Eight-year-old Latasha Gandy has a lot on her mind. Her mother is trying hard to be a successful nurse’s aide, which leaves her little time and energy for Latasha. Mrs Okocho, their downstairs neighbor and landlord, is willing to babysit (or young lady sit, as Latasha calls it) but her cooking is strange and smelly. Finally, Latasha’s dog, Ella Fitzgerald, has too much energy to behave well in their apartment. Latasha worries that Mrs. Okocho will grow sick and tired of listening to the dog run laps around the apartment and insist the small family find a new place to live.

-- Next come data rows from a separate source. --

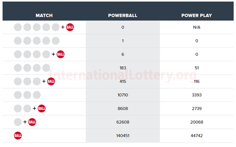Click the 8608 Powerball winners cell
The height and width of the screenshot is (147, 236).
click(x=123, y=108)
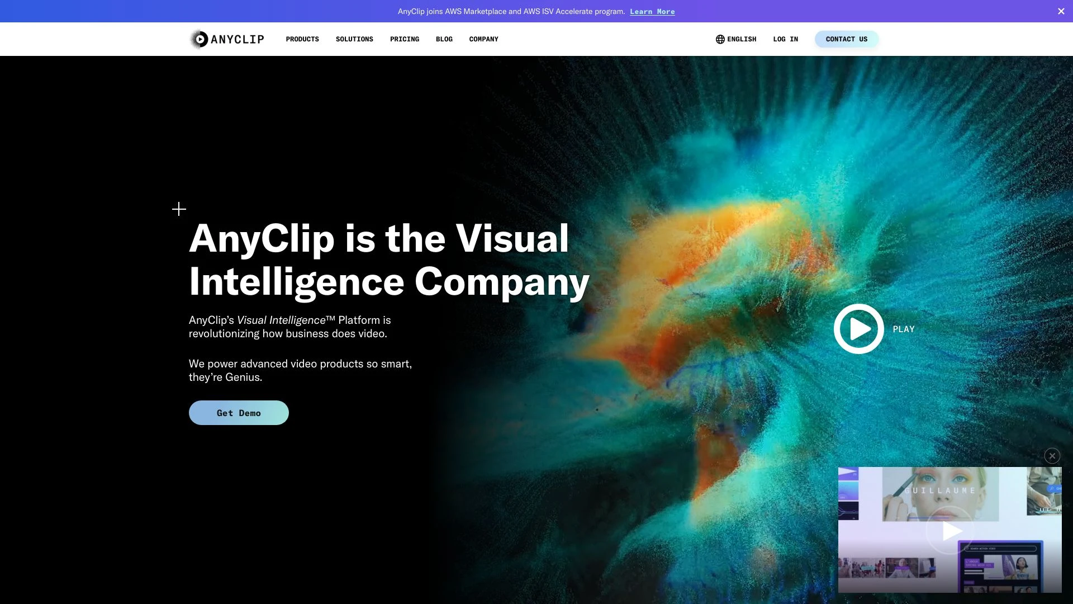This screenshot has height=604, width=1073.
Task: Open the BLOG menu item
Action: tap(444, 39)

Luckily Latasha makes a new friend, Ricky, with whom she can talk over her problems while they take Ella for long walks in the afternoon. But even that relationship turns sour over an incident at school. At least Latasha can count on Ella to make her laugh—until a tragedy occurs that almost takes away that friendship, too.

Michael Scotto, author of several books for children, writes with simple charm about the complexities of the life of a precocious third grader. His sense of childhood emotions is pitch perfect; moments that don’t even register on an adult’s plane of perception can have far-reaching implications for kids. For instance, when Latasha’s mother is too tired to play a game with her daughter, Latasha takes it as an indication that life has changed irreparably. Scotto understands the value of moments like these and uses them to great effect.

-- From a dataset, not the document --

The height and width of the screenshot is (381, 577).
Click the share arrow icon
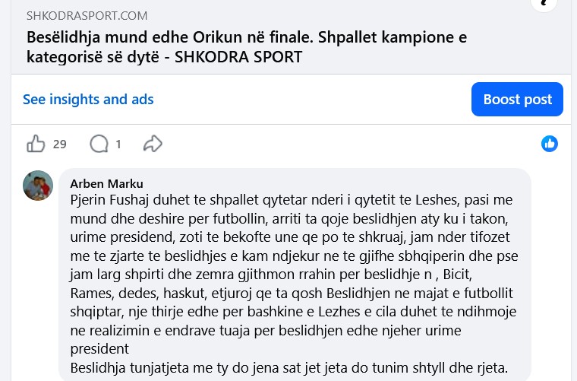(153, 144)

He is also talented at examining relationships, both the human and the human-canine variety. One of the sweetest aspects of the book is the love Latasha has for her dog. Scotto does not, however, fall into a saccharine trap of applying human emotion to the dog. “If Ella was my friend, then why had she wrecked my special dinner last night?…The point was that I had a plan to do something special and perfect, and Ella had ruined it. Didn’t she know that best friends don’t hurt each other?” Ella hurts Latasha’s feelings with some of her puppy antics, and understanding that dogs need a different set of parameters for behavior is one of the ways Latasha matures during the story.

Dynamic pencil drawings by Evette Gabriel bring the humor to life and add an extra layer of interest to the book.

Middle readers will appreciate seeing themselves in the quick-paced story; parents will like the questions the book raises about responsibility and friendship. A winning addition to children’s literature.